Department of Cardiology, International Centre for Circulatory Health, St Mary's Hospital and Imperial College London, 59-61 North Wharf Road, Paddington, London W2 1LA, UK.
Eur Heart J. 2010 Mar;31(6):747-52. doi: 10.1093/eurheartj/ehp498. Epub 2009 Nov 26.
Patients with controlled hypertension are at risk of future cardiac events, but predicting first events remains difficult. We hypothesized that modern echocardiographic measures of left ventricular diastolic function may be more sensitive than traditional echocardiographic methods of risk prediction and set out to test this in a cohort of patients with well-controlled hypertension.
Conventional and tissue Doppler echocardiography was performed on 980 participants in the Anglo-Scandinavian Cardiac Outcomes Trial (ASCOT).
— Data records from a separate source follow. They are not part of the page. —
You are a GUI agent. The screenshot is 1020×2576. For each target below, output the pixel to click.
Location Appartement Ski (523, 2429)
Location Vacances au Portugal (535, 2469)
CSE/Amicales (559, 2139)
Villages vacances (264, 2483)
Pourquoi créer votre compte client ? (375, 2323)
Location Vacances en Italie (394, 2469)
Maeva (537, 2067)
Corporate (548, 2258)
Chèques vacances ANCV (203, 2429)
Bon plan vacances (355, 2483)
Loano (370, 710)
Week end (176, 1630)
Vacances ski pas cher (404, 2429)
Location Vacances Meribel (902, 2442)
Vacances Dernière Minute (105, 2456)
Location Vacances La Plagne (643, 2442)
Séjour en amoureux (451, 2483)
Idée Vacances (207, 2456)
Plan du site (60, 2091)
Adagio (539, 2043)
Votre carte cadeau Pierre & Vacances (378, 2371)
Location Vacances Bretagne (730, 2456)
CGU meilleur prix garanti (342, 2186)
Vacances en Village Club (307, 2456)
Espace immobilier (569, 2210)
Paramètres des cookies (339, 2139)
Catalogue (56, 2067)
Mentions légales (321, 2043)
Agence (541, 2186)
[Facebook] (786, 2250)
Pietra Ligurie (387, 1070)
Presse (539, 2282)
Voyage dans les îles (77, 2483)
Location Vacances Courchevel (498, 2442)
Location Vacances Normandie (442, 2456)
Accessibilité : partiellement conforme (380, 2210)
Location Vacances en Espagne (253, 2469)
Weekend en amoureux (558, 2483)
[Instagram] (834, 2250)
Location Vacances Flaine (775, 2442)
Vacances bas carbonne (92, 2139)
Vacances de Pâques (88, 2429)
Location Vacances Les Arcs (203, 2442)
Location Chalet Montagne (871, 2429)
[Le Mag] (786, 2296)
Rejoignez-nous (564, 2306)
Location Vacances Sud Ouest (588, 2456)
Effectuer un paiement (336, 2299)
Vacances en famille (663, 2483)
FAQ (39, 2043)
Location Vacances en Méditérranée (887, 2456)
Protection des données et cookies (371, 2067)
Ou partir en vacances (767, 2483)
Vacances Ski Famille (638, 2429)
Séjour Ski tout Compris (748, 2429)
All subjects had hypertension, but no known cardiac disease. Cardiac events were defined as fatal and non-fatal myocardial infarction (including silent myocardial infarction), coronary revascularization procedures, new-onset angina (stable or unstable), fatal and non-fatal heart failure, and life-threatening arrhythmias. Analysis was performed by a single, blinded observer. There were 56 primary cardiac events during 4.2 +/- 0.7 years follow-up. The ratio of transmitral Doppler early filling velocity to tissue Doppler early diastolic mitral annular velocity (E/E') was the strongest predictor of first cardiac events in Cox-proportional hazards models. Following adjustment for covariates, a unit rise in the E/E' ratio was associated with a 17% increment in risk of a cardiac event (HR 1.17, CI 1.05-1.29; P = 0.003).
Tissue Doppler E/E', a non-invasive estimate of left atrial filling pressure, independently predicts primary cardiac events in a hypertensive population and out-performed traditional echocardiographic measures in this moderately sized, well-treated hypertensive population. E/E' represents a simple, effective tool for assessing cardiac risk in a hypertensive population.
血压得到控制的患者仍有发生未来心脏事件的风险,但预测首次心脏事件仍然困难。我们假设,左心室舒张功能的现代超声心动图测量可能比传统的超声心动图风险预测方法更敏感,并着手在血压得到良好控制的患者队列中检验这一假设。
在 Anglo-Scandinavian Cardiac Outcomes Trial(ASCOT)中,对 980 名参与者进行了常规和组织多普勒超声心动图检查。所有患者均患有高血压,但无已知的心脏疾病。心脏事件定义为致命和非致命性心肌梗死(包括无症状性心肌梗死)、冠状动脉血运重建术、新发心绞痛(稳定或不稳定)、致命和非致命性心力衰竭以及危及生命的心律失常。分析由一名单独的、盲法观察者进行。在 4.2±0.7 年的随访期间,共发生 56 例主要心脏事件。组织多普勒二尖瓣环早期舒张速度与经二尖瓣口血流速度比值(E/E')是 Cox 比例风险模型中预测首次心脏事件的最强预测因子。在调整协变量后,E/E'比值每升高一个单位,发生心脏事件的风险增加 17%(HR 1.17,95%CI 1.05-1.29;P=0.003)。
组织多普勒 E/E',一种左心房充盈压的非侵入性估计值,独立预测高血压患者的首发心脏事件,在该中等规模、治疗良好的高血压患者队列中优于传统超声心动图测量。E/E'代表了评估高血压患者心脏风险的一种简单、有效的工具。